[Stored items]
• • •

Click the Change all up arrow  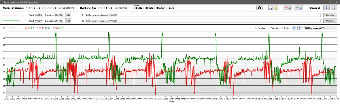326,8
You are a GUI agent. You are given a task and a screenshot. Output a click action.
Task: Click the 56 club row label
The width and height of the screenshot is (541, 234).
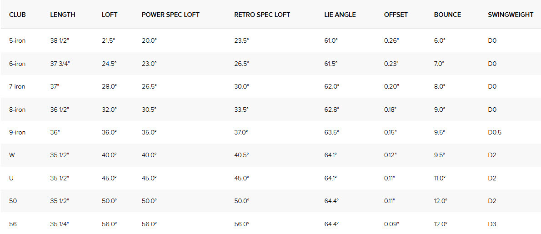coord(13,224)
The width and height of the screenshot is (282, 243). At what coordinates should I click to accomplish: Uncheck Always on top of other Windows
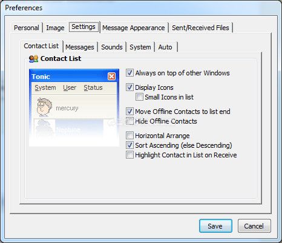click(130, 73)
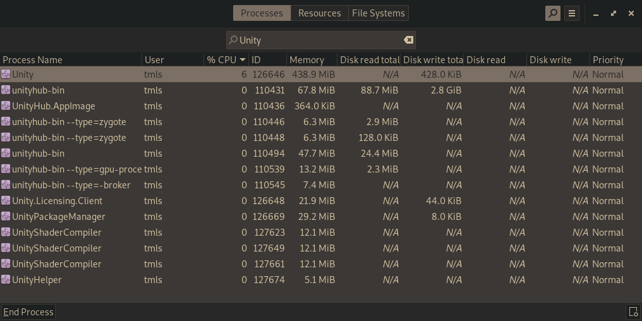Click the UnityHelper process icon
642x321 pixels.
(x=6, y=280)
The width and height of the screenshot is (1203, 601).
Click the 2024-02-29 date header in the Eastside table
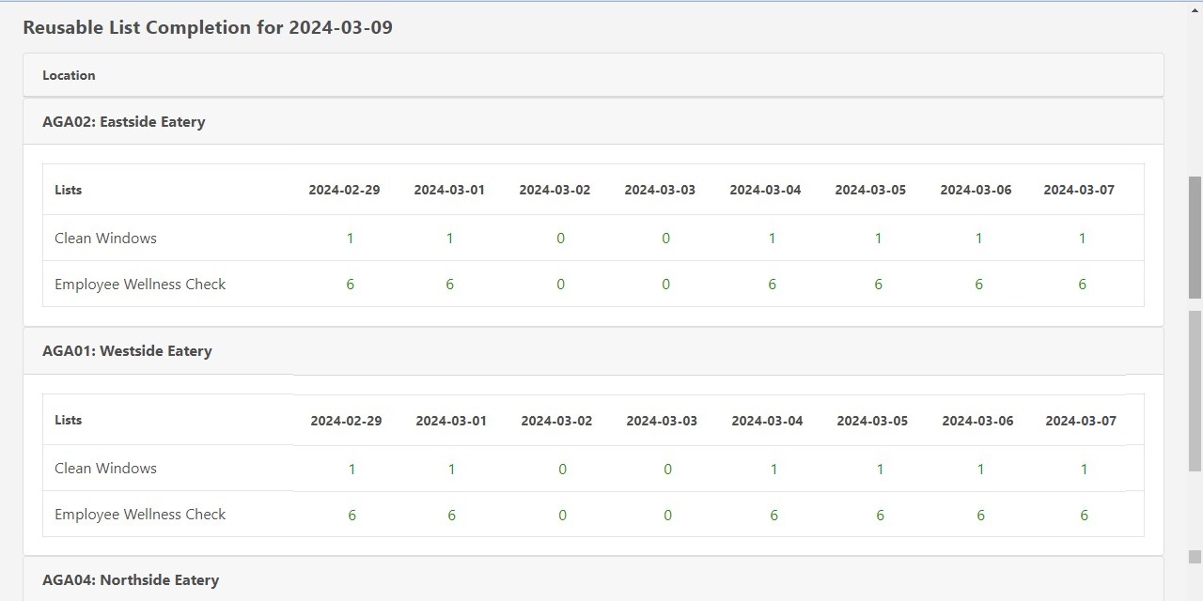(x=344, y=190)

• • •

▶ **ABOUT THIS EXERCISE**
Exactly the lines from the one holding "You are a GUI" to the last line of the records above should be duplicated, with no pictures among them.

▶ **ANSWER SPACE**
You are a GUI agent. You are given a task and a screenshot. Output a click action.
Task: Click the 56 club row label
The width and height of the screenshot is (541, 234).
coord(13,224)
The width and height of the screenshot is (282, 243). At what coordinates should I click to accomplish: Uncheck Always on top of other Windows
click(130, 73)
Click the UnityHelper process icon
642x321 pixels.
(x=6, y=280)
The width and height of the screenshot is (1203, 601).
Click the 2024-02-29 date header in the Eastside table
(x=344, y=190)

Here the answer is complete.